The ordinance is modeled on L.D. 1971, enacted Jan. 11, 2026, which outlines how local law enforcement agencies in Maine relate to federal immigration authorities, but does not take effect until 90 days after the current legislative session adjourns. Lewiston’s agenda materials say the emergency ordinance is meant to “fill the gap” in the interim, taking effect immediately and expiring 61 days after adoption, with the city charter requiring at least five affirmative votes for passage.
https://www.lewistonmaine.gov/ArchiveCenter/ViewFile/Item/6727
Substantively, the draft would bar city employees, acting in their official capacity, from assisting or using municipal resources to facilitate federal “immigration enforcement operations,” except where legally authorized by state or federal law or a judicial order. It also restricts federal access to non-public city facilities, limits cooperation tied to immigration detainers and administrative immigration warrants, and sets narrow exceptions tied to a valid judicial warrant or serious-crime investigations, including trafficking and firearms offenses.

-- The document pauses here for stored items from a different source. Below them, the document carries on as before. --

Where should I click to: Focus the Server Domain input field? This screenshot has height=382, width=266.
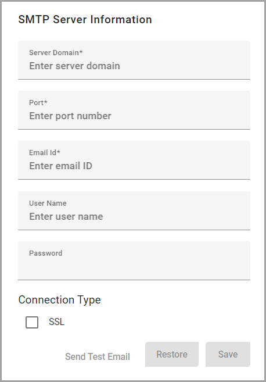tap(134, 60)
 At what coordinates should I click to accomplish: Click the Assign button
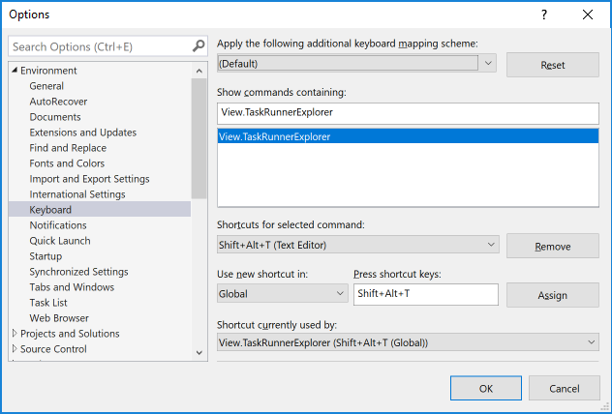click(x=553, y=295)
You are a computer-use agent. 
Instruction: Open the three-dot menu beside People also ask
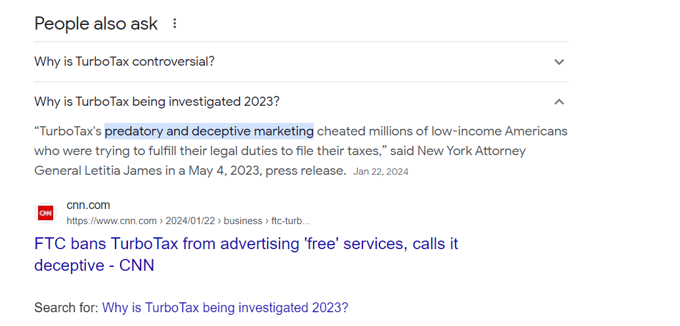click(x=175, y=24)
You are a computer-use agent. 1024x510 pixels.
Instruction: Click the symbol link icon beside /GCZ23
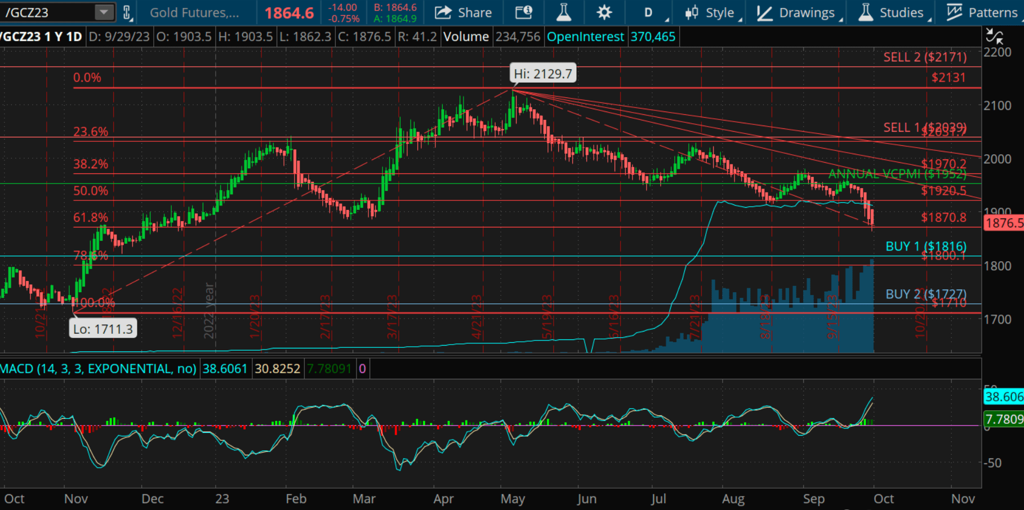coord(127,12)
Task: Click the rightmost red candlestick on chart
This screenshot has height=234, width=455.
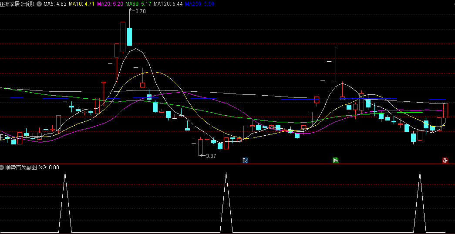Action: coord(445,111)
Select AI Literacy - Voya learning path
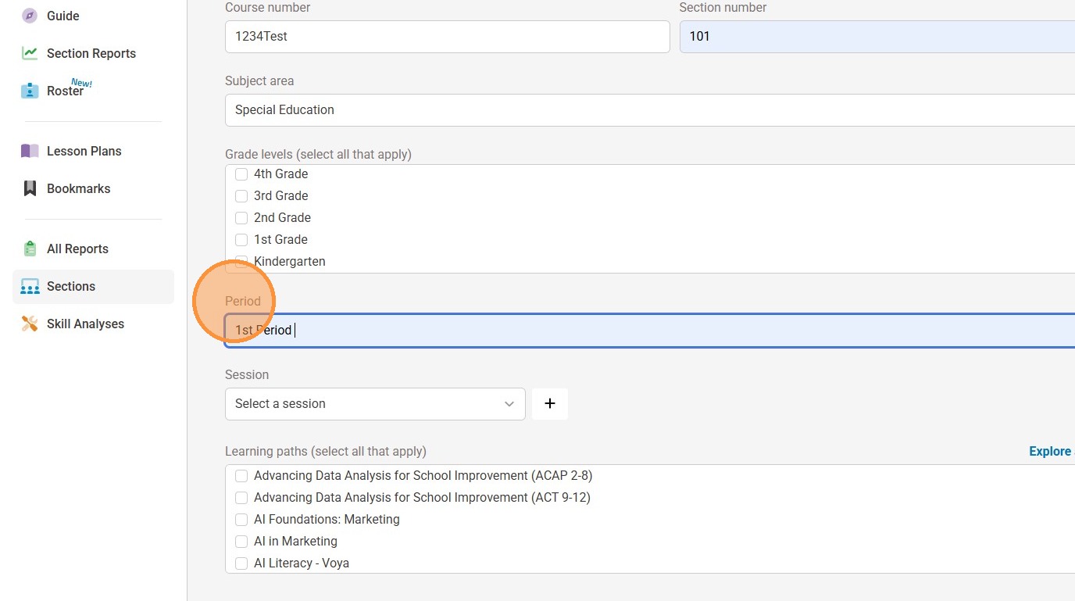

The emergency measure is also arriving as residents continue pressing the council on a stack of local crises that have dominated Lewiston’s civic life: gun violence fears, the ongoing aftershocks of the Oct. 25, 2023 mass shooting, the heated controversy surrounding post-shooting donations and the Lewiston-Auburn Area Response Fund, and persistent budget stress that has forced repeated debates over cuts, staffing and services.
Even within the ICE debate, Lewiston leaders were publicly reacting to signs the federal enforcement uptick was already easing at the end of January, making the council’s decision to invoke emergency ordinance authority in mid-February an especially pointed political choice.